To a DSO like Smile Doctors, the same practice converts to roughly $520K EBITDA after replacing owner comp. At 9x, headline is $4.68M — but again, the deferred revenue adjustment reduces net proceeds meaningfully. With DSOs, these adjustments are sometimes structured as reductions to the equity rollover rather than cash at close, which affects the tax treatment but not the overall economics.

The lesson: the headline multiple on an ortho practice rarely equals the actual check you take home. Understanding the deferred revenue haircut before going to market is how you avoid being surprised at closing.

Preparing a Two-Phase Practice for Sale

The prep priorities are different from general dentistry. Focus on: (1) clean treatment plan documentation with deferred revenue quantified monthly; (2) 36 months of new-starts data segmented by treatment type; (3) referral source diversification; (4) updated contract templates that don't lock Phase 2 pricing; and (5) associate coverage that can complete in-process Phase 2 treatments after your transition.

For broader context on how orthodontics fits in the dental specialty M&A landscape, see our dental practice valuation guide. And for the broader exit timeline, the preparing your business for sale playbook applies, though orthodontic-specific items like treatment plan scheduling and deferred revenue quantification need to be started earlier than in general dentistry — ideally 24 months before going to market.

The Bottom Line

Two-phase orthodontic practices have the highest gap between headline valuation and net seller proceeds in all of dental M&A. The deferred revenue liability is real, the contract carry-over to buyers is real, and the treatment plan documentation is non-negotiable.
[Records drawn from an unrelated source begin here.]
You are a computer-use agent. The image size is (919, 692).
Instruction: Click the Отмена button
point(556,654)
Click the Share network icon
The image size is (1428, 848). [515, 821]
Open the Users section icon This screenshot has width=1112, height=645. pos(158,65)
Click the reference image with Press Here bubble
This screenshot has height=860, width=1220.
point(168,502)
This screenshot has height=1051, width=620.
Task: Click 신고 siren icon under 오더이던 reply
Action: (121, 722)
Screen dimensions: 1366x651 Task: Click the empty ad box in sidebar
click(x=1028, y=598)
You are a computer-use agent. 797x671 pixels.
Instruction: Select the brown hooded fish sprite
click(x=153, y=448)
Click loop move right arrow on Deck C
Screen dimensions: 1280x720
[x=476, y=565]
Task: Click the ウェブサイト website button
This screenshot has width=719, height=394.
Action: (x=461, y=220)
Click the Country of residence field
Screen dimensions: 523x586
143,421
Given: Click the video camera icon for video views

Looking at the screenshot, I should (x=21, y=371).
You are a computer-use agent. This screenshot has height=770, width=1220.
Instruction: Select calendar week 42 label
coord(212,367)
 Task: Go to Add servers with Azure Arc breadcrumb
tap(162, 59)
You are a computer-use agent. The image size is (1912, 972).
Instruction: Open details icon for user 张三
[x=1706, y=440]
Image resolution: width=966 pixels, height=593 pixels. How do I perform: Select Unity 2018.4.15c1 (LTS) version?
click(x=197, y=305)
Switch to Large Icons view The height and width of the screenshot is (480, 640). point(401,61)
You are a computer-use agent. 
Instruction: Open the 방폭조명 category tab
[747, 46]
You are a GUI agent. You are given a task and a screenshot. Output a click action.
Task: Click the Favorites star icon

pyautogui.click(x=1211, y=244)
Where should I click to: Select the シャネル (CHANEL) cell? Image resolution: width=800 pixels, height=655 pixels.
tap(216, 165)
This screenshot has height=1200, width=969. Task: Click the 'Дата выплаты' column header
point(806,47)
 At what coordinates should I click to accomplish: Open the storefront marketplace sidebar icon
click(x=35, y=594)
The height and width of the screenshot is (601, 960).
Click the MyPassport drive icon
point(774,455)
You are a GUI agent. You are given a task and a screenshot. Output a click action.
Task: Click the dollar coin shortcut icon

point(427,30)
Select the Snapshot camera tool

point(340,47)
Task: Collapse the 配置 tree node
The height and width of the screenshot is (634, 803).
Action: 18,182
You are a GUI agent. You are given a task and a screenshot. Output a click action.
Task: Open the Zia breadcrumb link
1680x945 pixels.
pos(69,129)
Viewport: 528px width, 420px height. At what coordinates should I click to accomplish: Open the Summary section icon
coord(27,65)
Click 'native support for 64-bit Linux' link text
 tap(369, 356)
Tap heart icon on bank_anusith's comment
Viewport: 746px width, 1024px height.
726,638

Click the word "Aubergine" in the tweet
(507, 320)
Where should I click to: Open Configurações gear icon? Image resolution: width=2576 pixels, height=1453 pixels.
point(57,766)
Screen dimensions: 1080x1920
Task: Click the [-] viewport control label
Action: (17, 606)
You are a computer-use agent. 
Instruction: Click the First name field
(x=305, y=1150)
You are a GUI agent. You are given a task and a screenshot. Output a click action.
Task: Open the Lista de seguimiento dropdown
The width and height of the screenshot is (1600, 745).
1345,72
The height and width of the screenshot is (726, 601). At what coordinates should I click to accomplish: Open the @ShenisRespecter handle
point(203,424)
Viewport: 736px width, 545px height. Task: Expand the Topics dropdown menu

Orthodontists who understand these dynamics 24 months before selling — and fix their contract templates, clean up their treatment plan reporting, and diversify their referral base — consistently get 15-25% higher net proceeds than orthodontists who just show up with a trailing 12-month collections report and expect 3.5x SDE. The diligence in this specialty is unforgiving, but it rewards preparation generously.